Empat pihak yang terlibat dalam pembicaraan di Paris adalah Perdana Menteri Fayez Sarraj, yang diakui dunia internasional termasuk PBB; pemimpin tentara nasional Libya yang mengontrol Libya timur, Khalifa Haftar; Ketua DPR yang berbasis di Tobruk, Aghela Saleh; dan Ketua Dewan Tinggi Negara, sebuah dewan yang berbasis di Tripoli, Khaled Mishri.

Perwakilan dari sekitar 20 negara yang terlibat dalam krisis di Libya diundang ke pertemuan ini. Hal ini wajar karena kekuatan regional akan ikut menentukan keberhasilan pelaksanaan hasil kesepakatan.

Setelah Moammar Khadafy tumbang pada 2011, Libya menjadi negara yang terpecah belah. Negara Islam di Irak dan Suriah (NIIS) mengambil keuntungan dari konflik berkepanjangan ini, hingga mereka bisa mengontrol sebagian wilayah pantai, termasuk Sirte, hingga pertengahan 2017.

PBB dan Italia pernah menginisiasi pertemuan untuk menjembatani kepentingan setiap kelompok, tetapi selalu gagal. Namun, pada pertemuan Paris kemarin, jalan untuk dapat menggelar pemilihan umum presiden dan parlemen tahun 2018 ini sudah disepakati.

Yang belum jelas, mana yang harus didahulukan: voting untuk konstitusi atau pemilu. Negara seperti Italia, Turki, Qatar, dan AS percaya konstitusi harus selesai lebih dahulu sebelum pemilu berlangsung. Sebaliknya, Mesir, Uni Emirat Arab, dan Perancis menginginkan pemilu presiden terlebih dahulu.
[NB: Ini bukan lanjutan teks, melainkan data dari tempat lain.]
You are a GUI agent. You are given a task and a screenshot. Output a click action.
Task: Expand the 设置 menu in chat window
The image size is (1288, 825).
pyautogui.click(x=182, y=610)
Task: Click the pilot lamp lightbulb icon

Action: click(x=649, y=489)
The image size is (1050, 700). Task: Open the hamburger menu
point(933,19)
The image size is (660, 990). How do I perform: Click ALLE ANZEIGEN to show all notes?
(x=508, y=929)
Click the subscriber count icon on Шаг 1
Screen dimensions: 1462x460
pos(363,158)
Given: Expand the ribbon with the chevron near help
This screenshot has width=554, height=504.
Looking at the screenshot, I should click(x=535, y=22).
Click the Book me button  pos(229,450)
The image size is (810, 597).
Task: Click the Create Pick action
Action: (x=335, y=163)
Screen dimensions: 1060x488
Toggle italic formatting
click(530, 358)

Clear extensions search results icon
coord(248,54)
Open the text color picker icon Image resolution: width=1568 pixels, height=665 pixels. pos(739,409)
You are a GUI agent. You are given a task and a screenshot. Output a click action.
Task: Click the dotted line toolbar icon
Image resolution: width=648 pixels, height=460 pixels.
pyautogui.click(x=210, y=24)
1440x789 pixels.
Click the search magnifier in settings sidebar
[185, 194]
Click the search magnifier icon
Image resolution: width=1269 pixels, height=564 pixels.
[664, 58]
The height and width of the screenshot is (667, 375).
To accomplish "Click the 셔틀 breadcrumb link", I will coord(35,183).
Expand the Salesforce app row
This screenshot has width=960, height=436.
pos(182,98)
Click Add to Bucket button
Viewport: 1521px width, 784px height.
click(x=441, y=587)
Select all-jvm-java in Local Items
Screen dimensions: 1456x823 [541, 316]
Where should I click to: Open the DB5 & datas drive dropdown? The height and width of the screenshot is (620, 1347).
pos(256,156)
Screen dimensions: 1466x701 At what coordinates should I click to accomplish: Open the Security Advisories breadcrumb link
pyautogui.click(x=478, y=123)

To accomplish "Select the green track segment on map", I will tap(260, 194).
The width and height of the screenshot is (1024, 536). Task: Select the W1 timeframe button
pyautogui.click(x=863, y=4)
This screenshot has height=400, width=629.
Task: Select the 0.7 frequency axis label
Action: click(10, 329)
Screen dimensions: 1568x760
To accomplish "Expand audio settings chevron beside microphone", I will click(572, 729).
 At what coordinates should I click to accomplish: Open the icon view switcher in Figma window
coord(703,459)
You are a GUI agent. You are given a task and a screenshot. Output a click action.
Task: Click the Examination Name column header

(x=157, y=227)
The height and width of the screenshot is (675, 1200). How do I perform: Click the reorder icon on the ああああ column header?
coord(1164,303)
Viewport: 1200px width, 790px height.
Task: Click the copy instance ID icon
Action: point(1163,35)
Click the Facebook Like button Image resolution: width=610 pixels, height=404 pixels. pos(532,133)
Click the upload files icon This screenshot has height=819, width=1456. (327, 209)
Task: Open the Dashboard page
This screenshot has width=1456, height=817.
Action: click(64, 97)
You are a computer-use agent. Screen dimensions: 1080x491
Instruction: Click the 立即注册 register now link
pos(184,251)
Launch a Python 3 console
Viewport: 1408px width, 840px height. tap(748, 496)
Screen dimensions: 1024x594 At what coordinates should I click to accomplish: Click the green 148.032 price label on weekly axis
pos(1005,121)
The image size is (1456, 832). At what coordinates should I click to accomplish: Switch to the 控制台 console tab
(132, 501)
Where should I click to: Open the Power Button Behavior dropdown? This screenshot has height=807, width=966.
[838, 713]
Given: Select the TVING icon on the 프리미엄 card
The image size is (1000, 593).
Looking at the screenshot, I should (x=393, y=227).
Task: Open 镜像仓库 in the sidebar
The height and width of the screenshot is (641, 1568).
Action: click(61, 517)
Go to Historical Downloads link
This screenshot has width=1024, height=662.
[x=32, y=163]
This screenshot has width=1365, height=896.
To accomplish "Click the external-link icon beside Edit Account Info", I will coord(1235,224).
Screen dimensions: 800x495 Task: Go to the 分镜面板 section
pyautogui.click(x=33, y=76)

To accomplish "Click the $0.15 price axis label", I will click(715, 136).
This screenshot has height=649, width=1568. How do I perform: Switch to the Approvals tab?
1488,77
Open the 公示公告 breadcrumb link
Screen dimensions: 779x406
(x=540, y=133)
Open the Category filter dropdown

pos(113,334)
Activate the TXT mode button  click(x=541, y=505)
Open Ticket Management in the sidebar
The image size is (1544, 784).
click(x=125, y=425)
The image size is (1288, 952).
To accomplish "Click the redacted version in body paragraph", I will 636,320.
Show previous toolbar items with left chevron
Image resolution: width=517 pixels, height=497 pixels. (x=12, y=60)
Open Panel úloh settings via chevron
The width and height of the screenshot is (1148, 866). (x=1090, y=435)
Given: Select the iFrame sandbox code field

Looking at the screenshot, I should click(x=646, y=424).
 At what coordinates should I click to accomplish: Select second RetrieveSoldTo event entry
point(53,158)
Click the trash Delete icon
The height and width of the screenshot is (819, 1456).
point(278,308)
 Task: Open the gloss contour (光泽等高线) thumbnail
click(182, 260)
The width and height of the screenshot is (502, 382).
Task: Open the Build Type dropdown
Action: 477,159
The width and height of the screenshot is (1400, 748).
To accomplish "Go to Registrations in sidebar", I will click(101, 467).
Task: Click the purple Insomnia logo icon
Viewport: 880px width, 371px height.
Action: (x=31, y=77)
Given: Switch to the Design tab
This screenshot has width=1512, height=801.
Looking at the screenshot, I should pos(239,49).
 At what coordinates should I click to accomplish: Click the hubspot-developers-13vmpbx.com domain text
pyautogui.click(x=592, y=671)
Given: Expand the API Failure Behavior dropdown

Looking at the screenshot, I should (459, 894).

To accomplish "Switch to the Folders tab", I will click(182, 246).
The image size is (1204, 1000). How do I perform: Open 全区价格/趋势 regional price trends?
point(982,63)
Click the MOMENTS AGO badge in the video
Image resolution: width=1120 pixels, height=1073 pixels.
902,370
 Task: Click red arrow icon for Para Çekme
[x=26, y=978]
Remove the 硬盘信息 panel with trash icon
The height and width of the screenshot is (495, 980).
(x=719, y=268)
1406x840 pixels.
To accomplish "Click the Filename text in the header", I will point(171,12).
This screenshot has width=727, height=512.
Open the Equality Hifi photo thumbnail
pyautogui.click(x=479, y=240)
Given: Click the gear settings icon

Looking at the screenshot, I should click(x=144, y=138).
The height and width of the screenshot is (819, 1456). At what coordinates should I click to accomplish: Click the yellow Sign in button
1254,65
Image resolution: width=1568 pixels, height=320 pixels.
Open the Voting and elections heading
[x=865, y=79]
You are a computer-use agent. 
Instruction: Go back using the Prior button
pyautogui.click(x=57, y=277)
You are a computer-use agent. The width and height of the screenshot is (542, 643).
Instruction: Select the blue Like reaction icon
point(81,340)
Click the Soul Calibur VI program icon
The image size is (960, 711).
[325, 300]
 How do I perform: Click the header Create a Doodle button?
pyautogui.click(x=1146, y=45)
Para pemimpin Eropa yakin, stabilitas di Libya menjadi salah satu kunci bagi keamanan Eropa dari ancaman kelompok radikal dan migrasi warga tanduk Afrika. Upaya menstabilkan Libya menjadi lebih rumit dengan berbagai kepentingan negara di Timur Tengah, yang kadang-kadang mendukung pihak yang berseberangan dalam pertempuran, serta persaingan antarnegara Eropa.

Perancis, sebagai inisiator pertemuan, mendapat kritik dari banyak pihak. Perancis dicurigai mendukung Haftar (75), seorang pemimpin militer kuat yang telah memerangi milisi Islam dan yang baru-baru ini dirawat di rumah sakit Paris. Namun, tuduhan itu tidak ditanggapi Perancis.